- _Поставленная цель A_
Перепишите фрагмент текста о Трубиной: всё от слов «Сама Трубина вспоминает, что» и ниже до слов «подписана именем Голосия.». Переименуйте при этом «Царь-рыба» в «Рыба-царь».

- _Текст для чтения_
┄┄┄┄┄┄

Марта Кузьма в каталоге к выставке «Ангелы над Украиной» рассматривает творчество Трубиной и Голосия в единой связке [6]. По словам Кузьмы, «сотрудничая со своим другом Голосием, она также использует технику живописи, создает в картинах мистерию кино. Ее последние полотна — размытые кадры из фильмов ужасов, которые используют мифы и готические сказки — одинокие замки в туманных лесах, ворота, за которыми лежит Сверхъестественное. Голосий погружает зрителя в потусторонний мир, Трубина останавливает нас на границе его — изображает вратарей, стены, подчеркивая таким образом, что она является только наблюдателем этого мира, но не принадлежит ему» [7].
Сама Трубина вспоминает, что их творчество с Голосием пересекалось, что они оба вдохновляли друг друга. Часто Голосий дописывал картины Трубиной своей рукой так, как ему того хотелось [8]. Символично, что когда в 2016 году работа Трубиной «Царь-рыба» [9] была подарена Национальному художественному музею Украины [10], обнаружилось, что она подписана именем Голосия.
Личные отношения Трубиной с Голосием, эмоциональным и талантливым художником, отодвинули ее в глазах критиков на второй план. Известно, как создавал свои работы Голосий (он мог за ночь или пока кто-то заваривал чай написать несколько гигантских полотен), но неизвестно, как их создавала Трубина. Рут Макленнан, жившая на Паркоммуне в августе 1992 года, вспоминает Трубину как старательную художницу, которая постоянно пребывала в творческом процессе и при этом «успевала всех кормить» [11]. (То, что Трубина брала на себя обязанности по дому, вспоминает и Ксения Гнилицкая, которую кормила «тетя Лера».) И всё же о Трубиной того времени говорят как о закрытом человеке, не желавшем впускать в «свою лодку» людей извне.
В 1993 году после выставки в Эдинбурге «Ангелы над Украиной» Трубина осталась в Великобритании, позже уехала в США. Она и по сей день приезжает в Украину, участвует в коллективных и персональных выставках, однако ее творчество по-прежнему малоизучено.
Благодаря критику Константину Акинше и журналисту Александру Ляпину одной из наиболее известных и цитируемых работ Валерии Трубиной стала картина «Котик раненый идет, ушко песика грызет» (1989). Ее интерпретируют не иначе как парафраз «Печали Клеопатры» Савадова и Сенченко, наделенный «пафосным квазиклассическим содержанием, гипнотической помпезностью, сарказмом, свободой и галлюцинациями» [12]. Работа Трубиной, по словам Акинши, — квинтэссенция так называемого детского дискурса, который художники черпали из детских журналов и текстов. С этим Трубина согласна и уточняет, что сюжет и название картины взяты из стиха Юнны Мориц. Однако, это формальное прочтение работы.

┄┄┄┄┄┄

[Листинг поиска элементов]
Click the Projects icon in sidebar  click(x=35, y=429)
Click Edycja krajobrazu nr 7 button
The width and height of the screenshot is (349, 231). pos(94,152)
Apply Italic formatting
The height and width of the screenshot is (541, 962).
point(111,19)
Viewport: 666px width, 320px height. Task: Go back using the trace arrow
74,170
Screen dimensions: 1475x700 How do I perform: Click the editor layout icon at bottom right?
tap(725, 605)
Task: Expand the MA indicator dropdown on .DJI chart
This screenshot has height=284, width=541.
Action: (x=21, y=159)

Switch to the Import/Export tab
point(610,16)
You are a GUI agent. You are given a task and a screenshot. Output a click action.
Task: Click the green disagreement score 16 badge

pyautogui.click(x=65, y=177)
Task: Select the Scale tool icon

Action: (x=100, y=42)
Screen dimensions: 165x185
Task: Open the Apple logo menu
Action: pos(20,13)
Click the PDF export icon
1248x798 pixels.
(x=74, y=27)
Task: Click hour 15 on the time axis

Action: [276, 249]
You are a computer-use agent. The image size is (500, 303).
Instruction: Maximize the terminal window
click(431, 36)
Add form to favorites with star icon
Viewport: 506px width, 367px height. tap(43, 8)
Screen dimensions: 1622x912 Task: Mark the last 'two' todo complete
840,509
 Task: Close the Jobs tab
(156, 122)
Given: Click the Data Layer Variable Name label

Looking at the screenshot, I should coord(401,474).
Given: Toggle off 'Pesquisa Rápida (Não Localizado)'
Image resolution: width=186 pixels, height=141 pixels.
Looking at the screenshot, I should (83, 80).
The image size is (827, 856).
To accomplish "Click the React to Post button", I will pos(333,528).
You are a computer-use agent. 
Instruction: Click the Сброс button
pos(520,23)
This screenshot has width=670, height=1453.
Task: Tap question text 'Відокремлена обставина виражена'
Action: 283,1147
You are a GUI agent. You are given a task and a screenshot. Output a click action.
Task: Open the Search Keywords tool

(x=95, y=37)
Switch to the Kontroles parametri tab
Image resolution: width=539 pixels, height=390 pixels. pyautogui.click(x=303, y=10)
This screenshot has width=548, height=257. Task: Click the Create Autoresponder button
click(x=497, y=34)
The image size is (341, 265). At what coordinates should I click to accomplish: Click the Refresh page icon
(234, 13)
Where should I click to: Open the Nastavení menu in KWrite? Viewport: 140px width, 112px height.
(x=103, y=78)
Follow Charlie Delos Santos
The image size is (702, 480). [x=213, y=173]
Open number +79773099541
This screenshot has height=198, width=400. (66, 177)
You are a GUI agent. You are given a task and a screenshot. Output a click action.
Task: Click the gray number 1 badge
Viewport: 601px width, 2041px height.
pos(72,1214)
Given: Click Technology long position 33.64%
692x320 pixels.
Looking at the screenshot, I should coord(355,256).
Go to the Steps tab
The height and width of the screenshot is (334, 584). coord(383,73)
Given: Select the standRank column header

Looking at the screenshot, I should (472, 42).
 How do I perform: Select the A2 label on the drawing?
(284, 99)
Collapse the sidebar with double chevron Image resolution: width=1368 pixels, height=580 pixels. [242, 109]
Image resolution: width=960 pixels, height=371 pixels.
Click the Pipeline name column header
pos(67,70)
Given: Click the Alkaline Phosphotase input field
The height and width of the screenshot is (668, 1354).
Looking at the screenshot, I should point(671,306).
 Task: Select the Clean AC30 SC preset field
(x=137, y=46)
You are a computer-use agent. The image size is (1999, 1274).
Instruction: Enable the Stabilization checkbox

┄┄┄┄┄┄

- _Поставленная цель B_
Продублируйте без изменений строки листинга: всё от строки со словами «Apply Italic formatting» и ниже до строки со словами «Viewport: 506px width, 367px», включая обе эти строки.

- _Правильный ответ A_
Сама Трубина вспоминает, что их творчество с Голосием пересекалось, что они оба вдохновляли друг друга. Часто Голосий дописывал картины Трубиной своей рукой так, как ему того хотелось [8]. Символично, что когда в 2016 году работа Трубиной «Рыба-царь» [9] была подарена Национальному художественному музею Украины [10], обнаружилось, что она подписана именем Голосия.

- _Правильный ответ B_
Apply Italic formatting
The height and width of the screenshot is (541, 962).
point(111,19)
Viewport: 666px width, 320px height. Task: Go back using the trace arrow
74,170
Screen dimensions: 1475x700 How do I perform: Click the editor layout icon at bottom right?
tap(725, 605)
Task: Expand the MA indicator dropdown on .DJI chart
This screenshot has height=284, width=541.
Action: (x=21, y=159)

Switch to the Import/Export tab
point(610,16)
You are a GUI agent. You are given a task and a screenshot. Output a click action.
Task: Click the green disagreement score 16 badge

pyautogui.click(x=65, y=177)
Task: Select the Scale tool icon

Action: (x=100, y=42)
Screen dimensions: 165x185
Task: Open the Apple logo menu
Action: pos(20,13)
Click the PDF export icon
1248x798 pixels.
(x=74, y=27)
Task: Click hour 15 on the time axis

Action: [276, 249]
You are a computer-use agent. The image size is (500, 303).
Instruction: Maximize the terminal window
click(431, 36)
Add form to favorites with star icon
Viewport: 506px width, 367px height. tap(43, 8)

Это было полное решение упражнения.